Item position entries
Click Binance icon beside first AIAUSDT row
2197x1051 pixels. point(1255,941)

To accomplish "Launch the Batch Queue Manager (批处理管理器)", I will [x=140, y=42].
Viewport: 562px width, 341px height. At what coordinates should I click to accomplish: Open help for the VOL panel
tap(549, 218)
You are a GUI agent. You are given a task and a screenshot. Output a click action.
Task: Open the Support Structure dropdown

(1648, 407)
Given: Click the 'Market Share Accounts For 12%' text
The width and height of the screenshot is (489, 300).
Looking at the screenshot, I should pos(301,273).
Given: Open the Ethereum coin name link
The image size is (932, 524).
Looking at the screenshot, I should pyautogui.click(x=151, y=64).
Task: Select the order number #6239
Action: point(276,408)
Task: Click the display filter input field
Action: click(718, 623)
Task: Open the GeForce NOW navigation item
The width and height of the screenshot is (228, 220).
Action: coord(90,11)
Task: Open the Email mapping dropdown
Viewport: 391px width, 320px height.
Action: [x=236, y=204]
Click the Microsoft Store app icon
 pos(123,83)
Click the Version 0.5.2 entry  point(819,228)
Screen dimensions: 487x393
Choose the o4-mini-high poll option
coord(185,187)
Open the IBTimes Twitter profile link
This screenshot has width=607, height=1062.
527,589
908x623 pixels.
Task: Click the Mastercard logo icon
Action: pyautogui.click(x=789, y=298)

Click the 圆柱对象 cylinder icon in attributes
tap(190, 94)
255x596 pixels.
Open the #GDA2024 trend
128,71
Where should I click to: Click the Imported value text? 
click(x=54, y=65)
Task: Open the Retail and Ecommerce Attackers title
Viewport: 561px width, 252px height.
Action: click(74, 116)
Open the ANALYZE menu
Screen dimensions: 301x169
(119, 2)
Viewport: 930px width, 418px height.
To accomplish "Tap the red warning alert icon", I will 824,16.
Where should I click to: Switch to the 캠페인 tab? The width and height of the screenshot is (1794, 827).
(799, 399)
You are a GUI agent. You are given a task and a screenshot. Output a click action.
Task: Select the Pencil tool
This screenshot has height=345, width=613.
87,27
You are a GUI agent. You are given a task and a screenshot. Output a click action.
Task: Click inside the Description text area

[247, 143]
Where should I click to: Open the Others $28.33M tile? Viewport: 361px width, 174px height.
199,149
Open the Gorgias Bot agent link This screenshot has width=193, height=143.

— EXERCISE GOAL —
Copy the data above line for line, with no changes.

— RESPONSE TO THE TASK —
Click Binance icon beside first AIAUSDT row
2197x1051 pixels. point(1255,941)

To accomplish "Launch the Batch Queue Manager (批处理管理器)", I will [x=140, y=42].
Viewport: 562px width, 341px height. At what coordinates should I click to accomplish: Open help for the VOL panel
tap(549, 218)
You are a GUI agent. You are given a task and a screenshot. Output a click action.
Task: Open the Support Structure dropdown

(1648, 407)
Given: Click the 'Market Share Accounts For 12%' text
The width and height of the screenshot is (489, 300).
Looking at the screenshot, I should pos(301,273).
Given: Open the Ethereum coin name link
The image size is (932, 524).
Looking at the screenshot, I should pyautogui.click(x=151, y=64).
Task: Select the order number #6239
Action: point(276,408)
Task: Click the display filter input field
Action: click(718, 623)
Task: Open the GeForce NOW navigation item
The width and height of the screenshot is (228, 220).
Action: coord(90,11)
Task: Open the Email mapping dropdown
Viewport: 391px width, 320px height.
Action: [x=236, y=204]
Click the Microsoft Store app icon
 pos(123,83)
Click the Version 0.5.2 entry  point(819,228)
Screen dimensions: 487x393
Choose the o4-mini-high poll option
coord(185,187)
Open the IBTimes Twitter profile link
This screenshot has width=607, height=1062.
527,589
908x623 pixels.
Task: Click the Mastercard logo icon
Action: pyautogui.click(x=789, y=298)

Click the 圆柱对象 cylinder icon in attributes
tap(190, 94)
255x596 pixels.
Open the #GDA2024 trend
128,71
Where should I click to: Click the Imported value text? 
click(x=54, y=65)
Task: Open the Retail and Ecommerce Attackers title
Viewport: 561px width, 252px height.
Action: click(74, 116)
Open the ANALYZE menu
Screen dimensions: 301x169
(119, 2)
Viewport: 930px width, 418px height.
To accomplish "Tap the red warning alert icon", I will 824,16.
Where should I click to: Switch to the 캠페인 tab? The width and height of the screenshot is (1794, 827).
(799, 399)
You are a GUI agent. You are given a task and a screenshot. Output a click action.
Task: Select the Pencil tool
This screenshot has height=345, width=613.
87,27
You are a GUI agent. You are given a task and a screenshot. Output a click action.
Task: Click inside the Description text area

[247, 143]
Where should I click to: Open the Others $28.33M tile? Viewport: 361px width, 174px height.
199,149
Open the Gorgias Bot agent link This screenshot has width=193, height=143.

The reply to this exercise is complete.